WITH beef in short supply and prices rising drastically, the beef industry is starting to get a little help from the dairy industry, according to ABS Global general manager for North America Richard Williams.
"Quality beef crossbreds from dairy cows offer benefits throughout the supply chain, from dairy farmers to beef cattle feeders, meat processors, retailers and consumers," Williams told an audience at the 67th Reciprocal Meat Conference.
Organized by the American Meat Science Assn., the conference brings together the commercial, academic and government segments of the meat industry.

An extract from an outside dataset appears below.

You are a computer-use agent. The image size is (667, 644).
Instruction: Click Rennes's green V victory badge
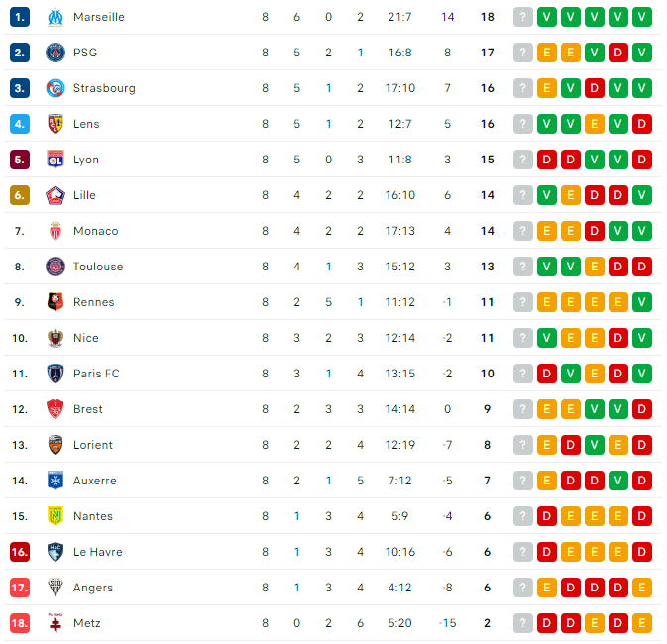(x=642, y=302)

This year's event celebrated the 50th anniversary of the formal incorporation of the organization, which was founded at the University of Wisconsin-Madison.

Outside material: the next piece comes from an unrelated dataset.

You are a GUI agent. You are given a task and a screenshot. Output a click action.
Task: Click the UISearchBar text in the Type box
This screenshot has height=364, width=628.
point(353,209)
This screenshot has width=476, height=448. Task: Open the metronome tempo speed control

"Demand for beef is outpacing supply, and all indications point to beef prices remaining high," Williams said.
According to the U.S. Department of Agriculture, the U.S. beef calf crop has declined in 14 of the last 16 years, from a high of more than 35 million head in 1996 to less than 30 million in 2012, he said.
"Because of drastic reductions in the beef cow herd, dairy cattle bred to beef bulls may help offset shortages in the beef supply chain. Dairy cull cows and bull calves have long found their way into the beef supply chain. Now, quality beef crosses from dairy cows are hitting the market and proving they can compete for growth, efficiency and quality with conventional beef product," he added.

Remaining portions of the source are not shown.